Each line of the material beneath should be duplicated exactly.

◆ ◆ ◆ ◆ ◆

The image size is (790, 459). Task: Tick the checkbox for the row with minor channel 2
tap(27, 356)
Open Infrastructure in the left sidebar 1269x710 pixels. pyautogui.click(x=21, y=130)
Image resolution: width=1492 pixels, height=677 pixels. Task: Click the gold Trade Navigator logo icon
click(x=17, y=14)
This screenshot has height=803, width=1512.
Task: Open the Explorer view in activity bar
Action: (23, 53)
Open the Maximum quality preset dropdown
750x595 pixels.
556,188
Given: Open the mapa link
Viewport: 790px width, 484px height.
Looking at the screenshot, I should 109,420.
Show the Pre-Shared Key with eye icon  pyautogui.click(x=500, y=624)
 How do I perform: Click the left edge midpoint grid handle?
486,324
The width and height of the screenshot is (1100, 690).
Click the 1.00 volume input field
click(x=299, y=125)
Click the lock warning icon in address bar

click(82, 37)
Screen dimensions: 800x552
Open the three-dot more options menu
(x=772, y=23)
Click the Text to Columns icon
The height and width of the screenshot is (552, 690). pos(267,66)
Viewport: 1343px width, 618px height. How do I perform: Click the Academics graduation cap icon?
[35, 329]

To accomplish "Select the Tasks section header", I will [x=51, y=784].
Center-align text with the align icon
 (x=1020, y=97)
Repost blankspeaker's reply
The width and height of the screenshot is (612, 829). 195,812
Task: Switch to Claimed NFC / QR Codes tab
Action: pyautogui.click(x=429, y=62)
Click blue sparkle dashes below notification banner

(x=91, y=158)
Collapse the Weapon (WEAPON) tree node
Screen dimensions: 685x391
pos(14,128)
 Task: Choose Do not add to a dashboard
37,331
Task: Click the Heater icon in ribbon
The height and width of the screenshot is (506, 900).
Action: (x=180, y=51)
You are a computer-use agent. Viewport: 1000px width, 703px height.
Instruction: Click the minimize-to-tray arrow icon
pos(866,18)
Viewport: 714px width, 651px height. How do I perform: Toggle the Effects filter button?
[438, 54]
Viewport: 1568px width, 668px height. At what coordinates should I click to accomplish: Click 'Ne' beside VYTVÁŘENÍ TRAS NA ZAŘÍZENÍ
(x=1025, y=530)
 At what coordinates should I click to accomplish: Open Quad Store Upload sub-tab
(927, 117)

◆ ◆ ◆ ◆ ◆

-- COMPLETED EXERCISE --
The image size is (790, 459). Task: Tick the checkbox for the row with minor channel 2
tap(27, 356)
Open Infrastructure in the left sidebar 1269x710 pixels. pyautogui.click(x=21, y=130)
Image resolution: width=1492 pixels, height=677 pixels. Task: Click the gold Trade Navigator logo icon
click(x=17, y=14)
This screenshot has height=803, width=1512.
Task: Open the Explorer view in activity bar
Action: (23, 53)
Open the Maximum quality preset dropdown
750x595 pixels.
556,188
Given: Open the mapa link
Viewport: 790px width, 484px height.
Looking at the screenshot, I should 109,420.
Show the Pre-Shared Key with eye icon  pyautogui.click(x=500, y=624)
 How do I perform: Click the left edge midpoint grid handle?
486,324
The width and height of the screenshot is (1100, 690).
Click the 1.00 volume input field
click(x=299, y=125)
Click the lock warning icon in address bar

click(82, 37)
Screen dimensions: 800x552
Open the three-dot more options menu
(x=772, y=23)
Click the Text to Columns icon
The height and width of the screenshot is (552, 690). pos(267,66)
Viewport: 1343px width, 618px height. How do I perform: Click the Academics graduation cap icon?
[35, 329]

To accomplish "Select the Tasks section header", I will [x=51, y=784].
Center-align text with the align icon
 (x=1020, y=97)
Repost blankspeaker's reply
The width and height of the screenshot is (612, 829). 195,812
Task: Switch to Claimed NFC / QR Codes tab
Action: pyautogui.click(x=429, y=62)
Click blue sparkle dashes below notification banner

(x=91, y=158)
Collapse the Weapon (WEAPON) tree node
Screen dimensions: 685x391
pos(14,128)
 Task: Choose Do not add to a dashboard
37,331
Task: Click the Heater icon in ribbon
The height and width of the screenshot is (506, 900).
Action: (x=180, y=51)
You are a computer-use agent. Viewport: 1000px width, 703px height.
Instruction: Click the minimize-to-tray arrow icon
pos(866,18)
Viewport: 714px width, 651px height. How do I perform: Toggle the Effects filter button?
[438, 54]
Viewport: 1568px width, 668px height. At what coordinates should I click to accomplish: Click 'Ne' beside VYTVÁŘENÍ TRAS NA ZAŘÍZENÍ
(x=1025, y=530)
 At what coordinates should I click to accomplish: Open Quad Store Upload sub-tab
(927, 117)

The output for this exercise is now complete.